# Short task A:
Reproduce the records word for word, from the line containing "Click the K key shortcut icon" through the end of the records, leaving the pictures out.

# Passage shown:
—————
Steen
Joined: Apr 7, 2014
• Posts: 126
May 6th, 2014 at 6:45:33 PM permalink
Quote: Ahigh

Steen, I'm going to humor you for a second. If I made a SPECIAL FELT. And I put a little square on it. And inside the square it said "FOUR OR TEN." You were able to put green chips in there and it paid \$49 for \$50. It requires denominations of \$50, and the max bet is \$100. It wins on a four or a ten, and it loses on a seven.

Tell me, this new bet, what would be the edge per bet resolved?

How is it different from having to put one green chip on the four and the other on the ten?

It's possible you don't know how to do your own math at all for new bets that don't exist already.

I create games for a living. I actually think about bets that don't exist already.

Maybe that's what slowing you down?

Ahigh, this is an old argument that I've been through before.

First off, I think you meant to say it pays \$49 TO \$50 (not FOR).

Second, if a casino were to create a special bet called "4 or 10" and it paid 49 to 50 on 4 or 10 and lost on 7 then it would have an EV of -1%.

However, unfortunately for you, they don't offer such a bet. In order to construct such a bet, you have to utilize bets that are defined in different terms and more importantly, you have to pretend that the lack of action on one bet has an affect on the other bet.

Steen
Ahigh
Joined: May 19, 2010
• Posts: 5168
May 6th, 2014 at 6:45:57 PM permalink
Quote: mustangsally

He wants the HE calculation to ONLY be -.5 / \$50 = 0.01 * 100 = 1%
(I see that this can make for easy EV calcs over any N rolls.)

You're wrong.

Quote: mustangsally

He does not want to see this:
-\$0.50/37.50 = -1.33%
as he does not believe at all in house edge per bet resolved

Sally

\$1 / \$100 = 1.00% Sally.

\$50 risked. \$49 won, \$99 returned exactly one half the time.

\$1 / \$100 = 1.00% Sally.

It is absolutely incredible that you don't get this.
—————
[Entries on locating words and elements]
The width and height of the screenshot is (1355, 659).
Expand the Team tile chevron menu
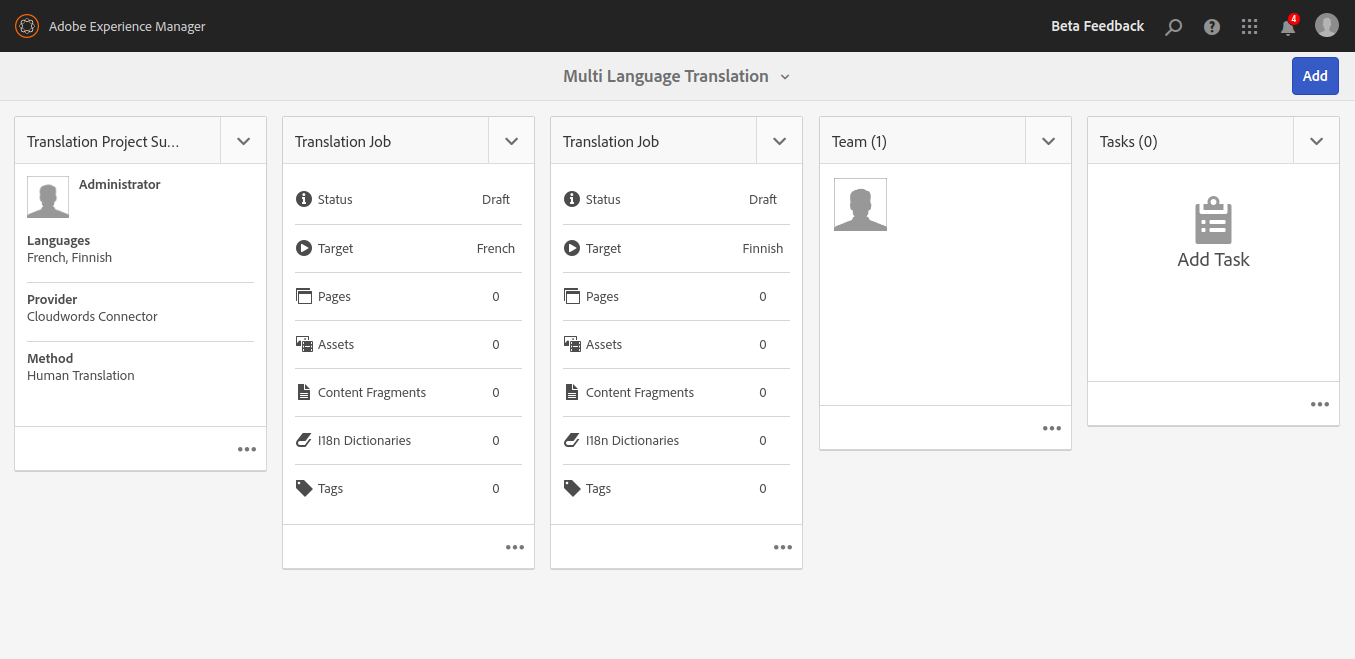coord(1049,141)
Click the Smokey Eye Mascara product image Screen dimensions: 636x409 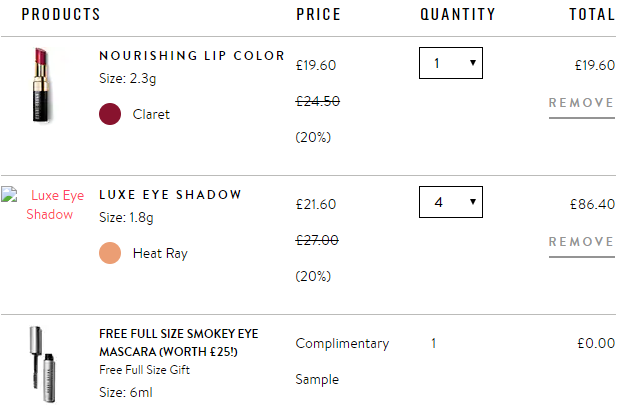[x=43, y=364]
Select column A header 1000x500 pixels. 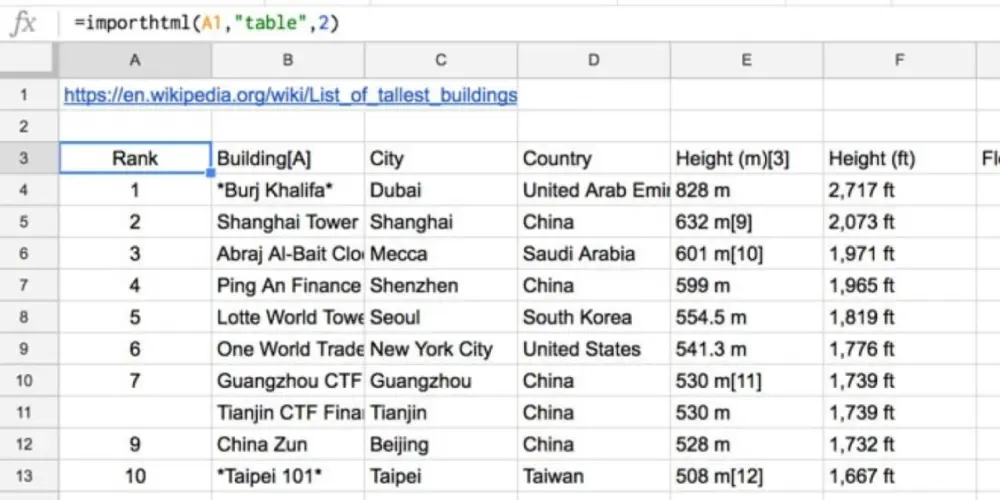[x=135, y=60]
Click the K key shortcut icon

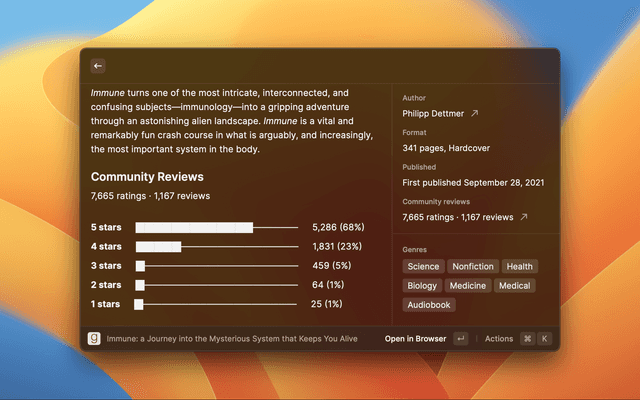[544, 339]
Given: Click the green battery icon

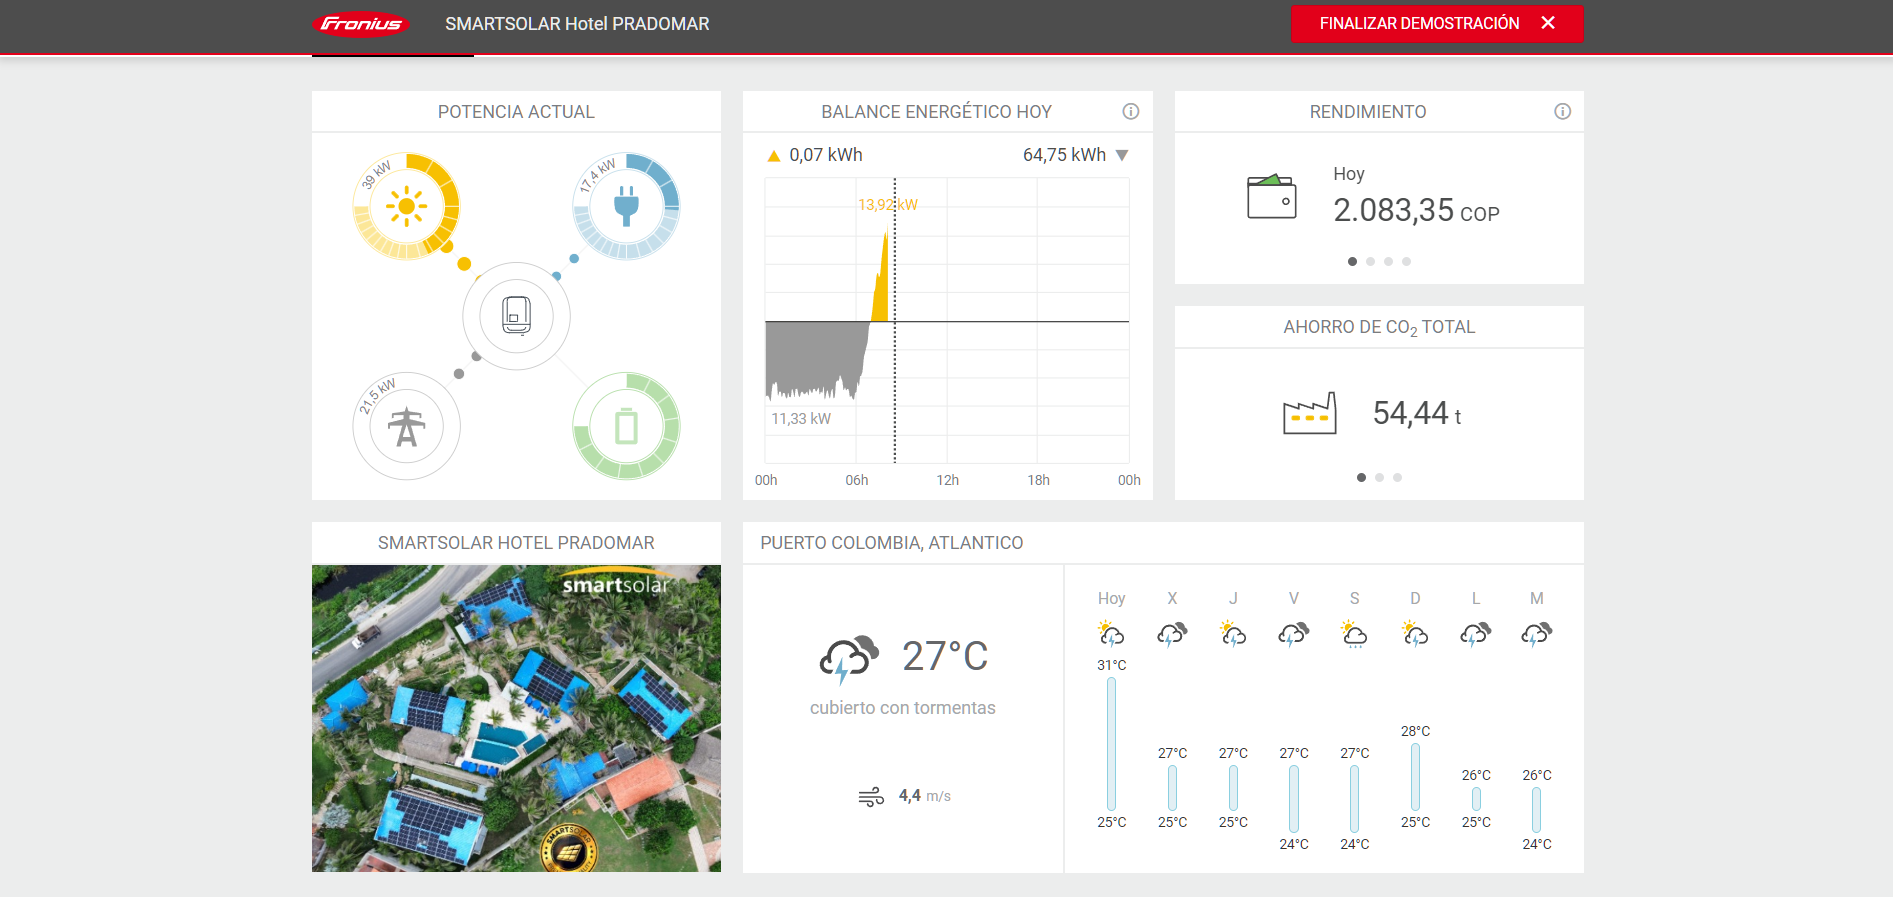Looking at the screenshot, I should pos(626,427).
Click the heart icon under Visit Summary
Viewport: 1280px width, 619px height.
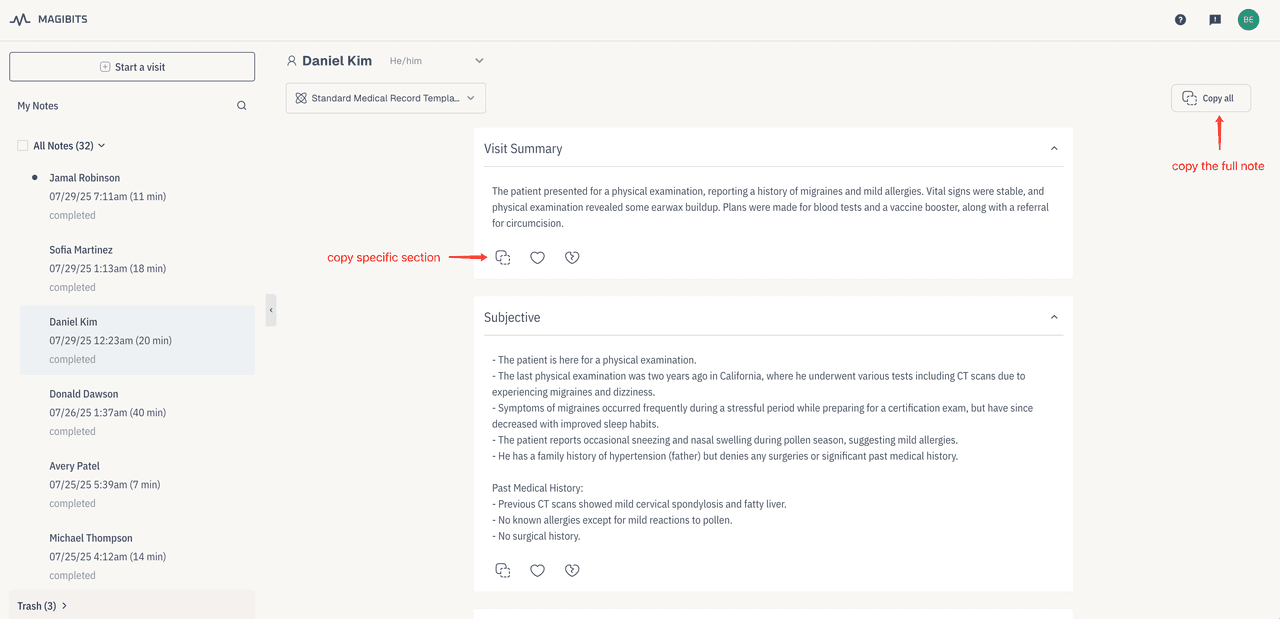click(x=537, y=258)

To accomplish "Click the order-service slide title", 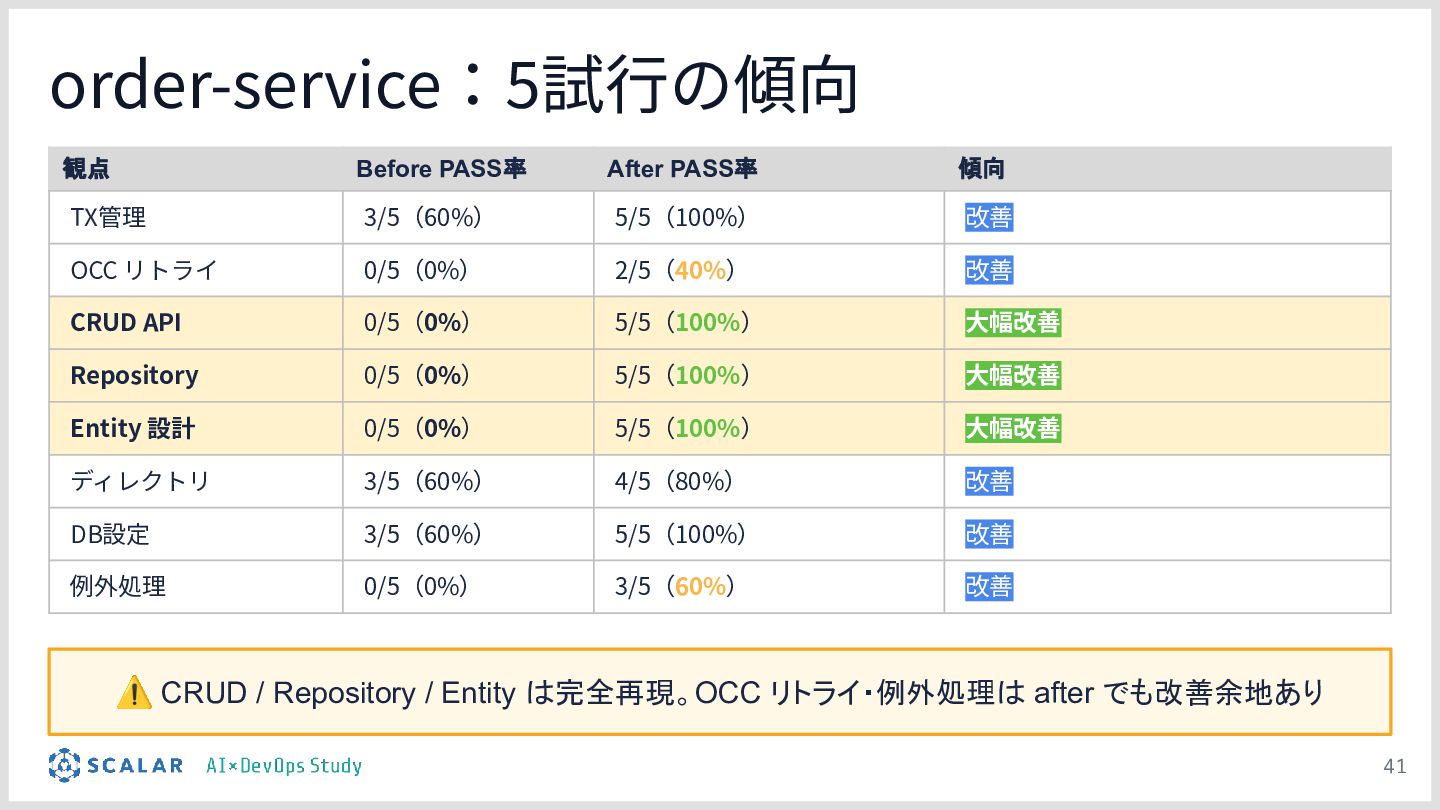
—————
# Short task B:
In the forum thread, what EV does Steen say a casino's special "4 or 10" bet would have if it paid 49 to 50 on 4 or 10 and lost on 7?

# Written response A:
Click the K key shortcut icon

[544, 339]
Given: Click the green battery icon

Looking at the screenshot, I should pos(626,427).
Click the heart icon under Visit Summary
Viewport: 1280px width, 619px height.
click(x=537, y=258)

To accomplish "Click the order-service slide title", 

# Written response B:
An EV of -1%.